Actually, it receives parameters for internal and external entity switched. Method signature:
virtual void doctypeDecl (const xercesc::DTDElementDecl& root,
const XMLCh* const public_id,
const XMLCh* const system_id,
const bool has_internal,
const bool has_external)
For the document with external entity it gets has_internal = true and has_external = false
,
and for the document with internal entity has_internal = false and has_external = true
.
How it was detected
In our project we are using libxsd-3.3.0 which uses xercesc-3.1.4.
In order to patch XXE Vulnerability in libxsd, we applied following solution https://www.codesynthesis.com/pipermail/xsd-users/2015-September/004689.html.
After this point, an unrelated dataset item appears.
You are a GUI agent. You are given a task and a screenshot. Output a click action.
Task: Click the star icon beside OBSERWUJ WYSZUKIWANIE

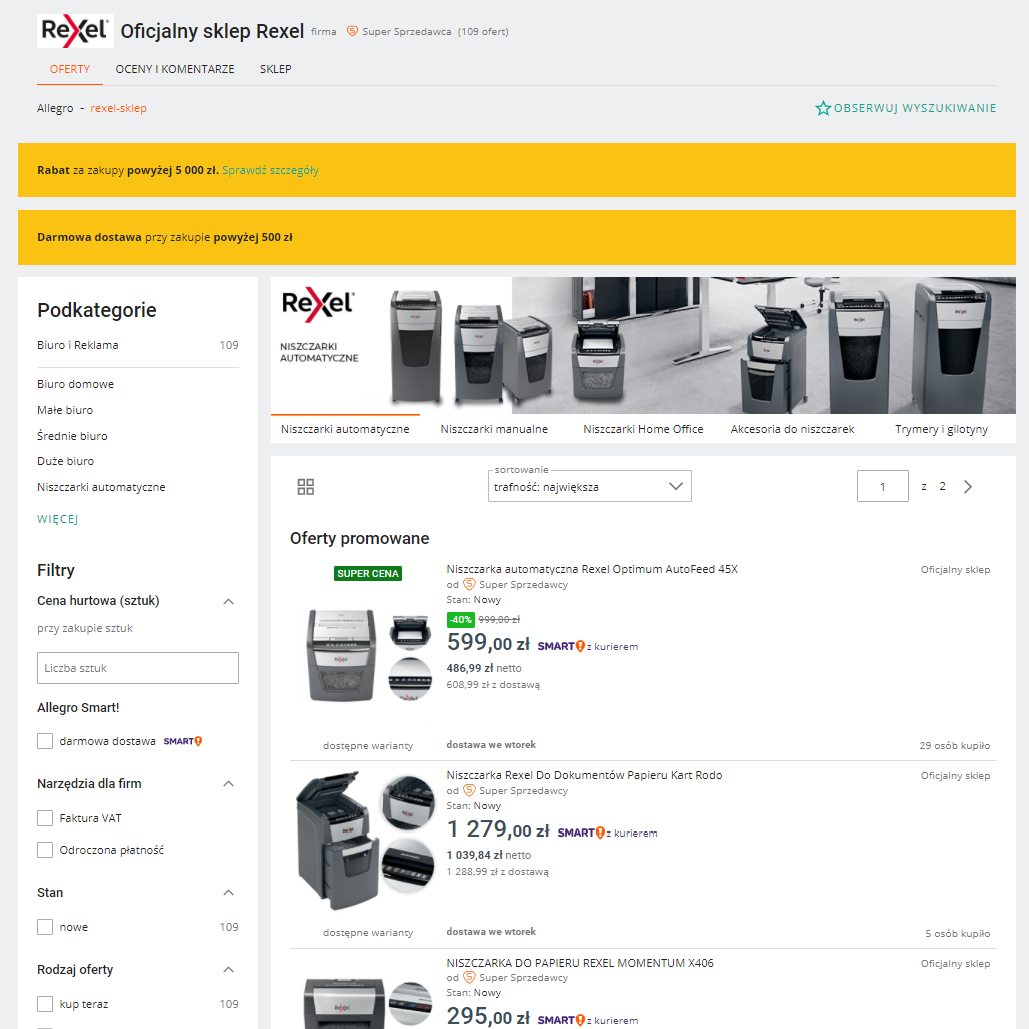823,107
In short, solution suggests to subclass xercesc::DOMLSParserImpl and re-implement doctypeDecl method. Inside it we supposed to be notified via bool parameters if document has external(or internal) entity, and will be able to react as desired, such as:
void SecureDOMParser::doctypeDecl (const DTDElementDecl& e,
const XMLCh* const pub_id,
const XMLCh* const sys_id,
const bool hasi,
const bool hase)
{
if (hasi || hase)
ThrowXMLwithMemMgr(RuntimeException, XMLExcepts::Gen_NoDTDValidator, fMemoryManager);
DOMLSParserImpl::doctypeDecl (e, pub_id, sys_id, hasi, hase);
}
Solution provided by the link above, contains examples of internal and external entities, which we reused in our test XMLs.
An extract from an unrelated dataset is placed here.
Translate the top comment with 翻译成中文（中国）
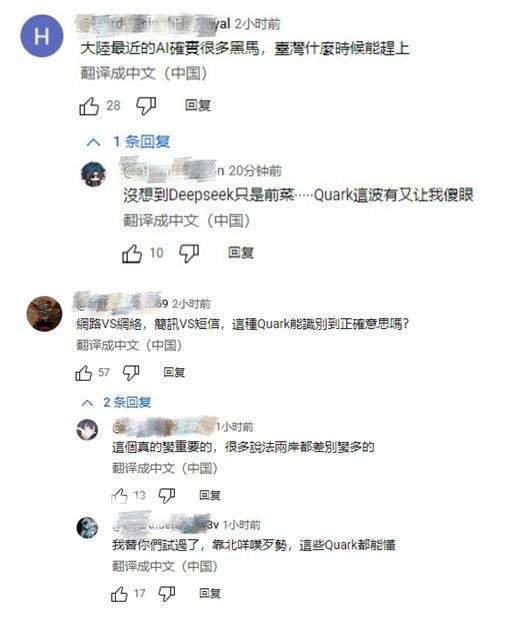Viewport: 514px width, 619px height. pyautogui.click(x=144, y=73)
Original example worked as expected, but, since we only need to avoid external entities, solution was adjusted the in the following way:
void SecureDOMParser::doctypeDecl (const DTDElementDecl& e,
const XMLCh* const pub_id,
const XMLCh* const sys_id,
const bool hasi,
const bool hase)
{
if (hase) // modified here
ThrowXMLwithMemMgr(RuntimeException, XMLExcepts::Gen_NoDTDValidator, fMemoryManager);
DOMLSParserImpl::doctypeDecl (e, pub_id, sys_id, hasi, hase);
}
Turned out in this form it does not throw for the document with external entity. And it does throw if to put if (hasi)
instead.
Same was confirmed after adding additional logging into if clause, such as:
void SecureDOMParser::doctypeDecl (const DTDElementDecl& e,
const XMLCh* const pub_id,
const XMLCh* const sys_id,
const bool hasi,
const bool hase)
{
if (hasi || hase)
{
// added logging
std::cout << "has external: " << hase << " has internal: " << hasi;
ThrowXMLwithMemMgr(RuntimeException, XMLExcepts::Gen_NoDTDValidator, fMemoryManager);
}
DOMLSParserImpl::doctypeDecl (e, pub_id, sys_id, hasi, hase);
}
The output of this logging will be as stated in the beginning - vise versa from what you would expect.
Had anyone else run into this? Is this known bug?